## Excerpted text
Although gifts vary, I would deem a person shedding tears, using their hands to form a throne to receive Our Lord, and saying ‘Amen’ with filial fear and trembling, more reverent than say someone who focuses more on the external motions of kneeling and receiving on the tongue for others to see.
I’m going to address this strawman point by point.

The poster I was addressing had stated that adding kneelers and railings was expensive. To that worry of expense, I noted (correctly) that one NEED NOT have a kneeler in order to kneel, and one need not have a railing to receive on the tongue.

Somehow you took that into out of the blue making an argument about some holier than thou ‘look at me I’m kneeling’ person being all irreverent while Carrie communion-in-the hand, all reverent and trembling, was SO much better than the hateful pharisee blah blah.

Totally beside the point and a strawman, as I stated.
 
whereas had they been properly instructed and had they the experience of a reverential posture, they would find deeper reverence coming more naturally.
…Post must be at least 16 characters…
 
We need more priests who know the EF. I don’t know if it is taught in seminary but it really should be. I got in an argument with my priest once who is a typical baby boomer priest and they are the ones who seem to have the biggest problem with the EF. I have no idea why maybe it was a rough time to be in seminary. I asked that we put altar kneelers and railings back in our church. He laughed at me. I asked we have the EF sometimes in our parish. He said I’m on the road to being a schismatic. Sorry if I’m wrong but does not Pope Benedict XVl Summorum Pontificate say it is completely legal to use the EF form using the 1962 Missal? How does this make me a schismatic. I notice many priests think just because you like the old form it means your schismatic?
More EF priests. Maybe in certain localities to cater for the EF enthusiasts but it is entirely up to the priests. EF is not necessary in the third world countries where people are already used to the OF. They do not need the EF.

It is alright to prefer the EF mass but not alright if it causes you to be schismatic. You know you are when your preference become unreasonably extreme.
 
Does this include a reform of the reform of all Liturgy, including LOTH?

Data on locating visible targets
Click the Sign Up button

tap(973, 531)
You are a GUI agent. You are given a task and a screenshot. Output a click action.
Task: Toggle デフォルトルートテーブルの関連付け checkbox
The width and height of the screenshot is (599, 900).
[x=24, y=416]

## Complete the following
A. In the discussion about receiving communion and the EF, list the actions the opening sentence attributes to the person it considers more reverent.
B. Go on with the discussion about receiving communion and the EF, starting after its final question.

## Responses by task
A.
- Shedding tears
- Using their hands to form a throne to receive Our Lord
- Saying "Amen" with filial fear and trembling

B.
Well if it were left up to me… I like the LOTH but there’s some things I’d change. But I wouldn’t want to go back to the breviary of Pius X. Too long for secular priests and the laity (although the monastic one I usually pray these days is the same length). The only thing I’d change, would be to drop the New Testament canticle at Vespers. It was a lame attempt to mirror the OT canticle at Lauds. There was some nonsense about a “canticle” being buried in the text there somewhere. But there isn’t. They don’t psalmody well, they are simply too syncopated. I’d drop it, add a third psalm instead, and perhaps aim for a 2-week instead of 4-week distribution. It would also help that, particularly in Week III, Vespers is simply too short, a longer psalm could be inserted instead of the canticle. I can chant the whole of Vespers in Latin, taking the time to re-read the psalm (and canticle) in French after chanting the Latin, with a silent pause after the reading, in 15 minutes. Seems hardly worth the trouble. In fact many times the psalmody at mid-day prayer (supposedly a “minor” hour) is longer than the psalmody at Vespers, which is supposed to be one of the two major pole hours. I’d leave Lauds alone though. Right now I’m doing the same monastic office as our abbey, and Lauds and Vespers take 25-30 minutes each. At least I don’t feel like I went upstairs to my oratory for nothing!
I prefer the TLM, as I always feel spiritually rejuvenated after attending. They almost always have way better, bolder homilies too. NO homilies, in my opinion, generally tend to be the same old stuff over and over.
The form of the Mass has ZERO to do with the homily. I have heard many rousing homilies in the OF. The homilies at our abbey are excellent, though they tend to be deeply spiritual, not bold. Not surprising since it’s a contemplative monastery. They’re not meant to shock or awe… they’re meant to help us get more deeply into the text. Which is what a homily is supposed to do: expand on the text and teach us what the text means, not a rant about some issue du jour.
They are not “equally meritorious.” Latin is a sacred language.
No it’s not. It started out as a vernacular, and ended up simply as a lingua franca of the liturgy.

What is sacred though, is a lot of the music that was built around the Latin version of the scriptures. The corpus of Gregorian and other forms of plainchant in the Church is a treasure to be preserved, and that does require a measure of Latin in the liturgy!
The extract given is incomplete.